You listen to Chet Baker’s lyricism, Miles’ existential melancholy, Mingus’ fury, Monk’s lucid madness, Ornette’s mental abstractions, and Stan Getz’s romanticism.
You see the history of a century flashing before your eyes, narrated by the great photographers of jazz music, whose iconic pictures ended up in books or on album covers. These photos are for those who were there and relive those thrills, and even more for those who couldn’t be there but can recreate a whole world thanks to those pictures.

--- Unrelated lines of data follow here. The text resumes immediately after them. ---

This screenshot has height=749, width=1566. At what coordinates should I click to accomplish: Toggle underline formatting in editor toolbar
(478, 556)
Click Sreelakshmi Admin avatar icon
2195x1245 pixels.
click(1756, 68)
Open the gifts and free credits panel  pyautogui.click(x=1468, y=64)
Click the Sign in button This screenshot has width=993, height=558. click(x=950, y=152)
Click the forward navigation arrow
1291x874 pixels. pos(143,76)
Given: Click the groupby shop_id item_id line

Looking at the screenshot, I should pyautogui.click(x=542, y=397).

That’s what you can find in an exhibition for the fiftieth anniversary of Umbria Jazz because this is where the jazz that matters has come over the past fifty years, but there is much more. There is the description of an idea, which became a formula that remains unique through its different forms and eras. Some pictures witness the interaction between the artists and the environment, between the notes of the World (no other music is more international than jazz) and the stones of history, between the sound of contemporaneity and the landscapes of Umbria’s cities and nature. Some other pictures show the audience who have changed their skin and approach during these fifty years. “A Sea of Faces” is the title of Archie Shepp’s album, recorded after his concerts in Umbria: it was the sea of faces of the jazz people he used to see from the stages in the early years of the Festival.
Umbria Jazz is all this: a brilliant invention repeated year after year with obstinacy, sacrifices and passion.
If photographers hadn’t captured all this, much of this history would be lacking. Many young people (and older, too) were in the streets, below the stage, among the public, looking for the right shot. If Umbria Jazz is a shared heritage, we owe it to them because a great picture is worth more than a thousand words.
The fiftieth anniversary of Umbria Jazz is dedicated also to them. It was possible also thanks to them.
Hosting the exhibition that celebrates and recounts the fifty years of Umbria Jazz is an honor for us, which merges with the pleasure of declaring one of our “missions”: to enhance all forms of art in the way is best suited for our projects.
Music and art are a beloved combination for the Gallery: this year increases it by giving back fifty years of people, experiences and work thanks to photographs and posters.
The exhibition “Umbria Jazz 1973-2023” is not a simple story in pictures: it’s a music score on which there are the notes of a festival that succeeded – like no other – in being international first for itself, then for the audience.
Such an ambitious project is the result of a work of excellence, for which I thank the Fondazione Umbria Jazz and all those who make it possible, but it is the far-sighted vision of a man, Carlo Pagnotta, whom we celebrate as much as his creature.